A vertical prison with one cell per level. Two people per cell. One only food platform and two minutes per day to feed from up to down. An endless nightmare trapped in The Hole.
Ivan Massagué : Goreng
Zorion Eguileor : Trimagasi
Alexandra Masangkay : Miharu
Don’t speak to the people below. Why?
Because they’re down below.
The people above won’t answer you. Why?
Because they’re above.
“El Hoyo” is not just a frightening movie. It’s a movie with a moral. A film that makes you think. Could you call it horror? You could have an extensive discussion about this. For some of the detainees who are locked up in the prison portrayed in this film, it’s indeed horror. It depends on which floor they end up after a month of extensive eating or a month of terrible hunger. The first thing that came to mind was “Hey, they designed a vertical “Snowpiercer”. Be warned though. It’s brutal. Confronting. And as I said before, a moral lurks beneath the symbolic surface.

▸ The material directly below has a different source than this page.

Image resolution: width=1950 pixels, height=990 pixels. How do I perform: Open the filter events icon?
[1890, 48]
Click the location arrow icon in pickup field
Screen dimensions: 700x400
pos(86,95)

A platform filled with delicious food.
However, the set-up of the film is very simple. Take a sky-high building. A magically moving platform (hence the movie title). A group of convicts who are locked in groups of two on each floor. Finally, you establish a culinary department full of kitchen staff who all master the right culinary skills. And this department ensures that this platform is filled with delicacies every day with the same dose of enthusiasm, dedication, and love for their profession. From roasts, fruit bowls, and enormous chocolate cakes to haute cuisine with langoustines, lobster, and other gastronomically refined food. You can guess the outcome. As the platform sinks, the richly filled table turns into a desolate table full of empty dishes, pots, and smashed dinnerware, where you can’t even find a crumb on anymore.
Can you break the system?
Despite the simple concept and the fact that the entire film is set in one location, the film remains fascinating until the end. The denouement, however, is rather disappointing. That’s the only thing that put a damper on this film. Not that everything is very clear in this film. Why this facility has been designed in this way, isn’t explained anywhere. Is it to talk a conscience into the viewers? Is it a psychologically justified experiment? Or was there just someone random who came up with this brilliant idea to design this alternative penal institution? Besides, it’s not only convicts who were admitted here. Take Goreng (Ivan Massagué). This person will receive a diploma (as a social worker?) after serving a 6-month prison sentence. Is it a form of an internship? Or self-flagellation? Even the mechanism behind the falling platform remained a mystery to me. But I got no problem with these unresolved questions. Unfortunately, the main question of how the system could be beaten is left unanswered. Or was it just the intention to leave everyone in the dark?
Let’s make it a better place.
It’s crystal clear they tried to deliver a socially critical message. It’s broadly an allegorical representation of our contemporary society. A society with an unfair distribution of prosperity and richness. And the vast majority of those who own the most wealth in our society, are disinclined to share it with those of the lower classes. And the plea of the less fortunate falls on deaf ears, so they are doomed to rely on less humane practices. And, of course, there are the world improvers among us and people thinking they are a newborn St. Martin, who make frantic efforts to convince others to participate in working on a better world and to call for solidarity. A fairer world. And mocking laughter and derision are usually the results of their efforts. The only difference with real life is that people change in the social ladder from month to month in this prison. Some in a positive, others in a negative way.
Bizarre and repugnant.
“El Hoyo” is a bizarre story that leaves you with an oppressive feeling. As the film progresses you realize how awful it is for some in this gray, grim tower. And these abject conditions are also explicitly shown. Suffocatingly realistic. So expect some bloody and gory images full of excessive violence as well (not suitable for sensitive souls). For some, the sight of men eating food like animals (which reminded me a bit of “La Grande Bouffe”), it will be repugnant already. But otherwise, this original film is easy to digest (just to stay with the subject). And not only because of the splendid acting. It’s not without reason that the film is a great success on Netflix. So you can see that this film platform occasionally programs better movies.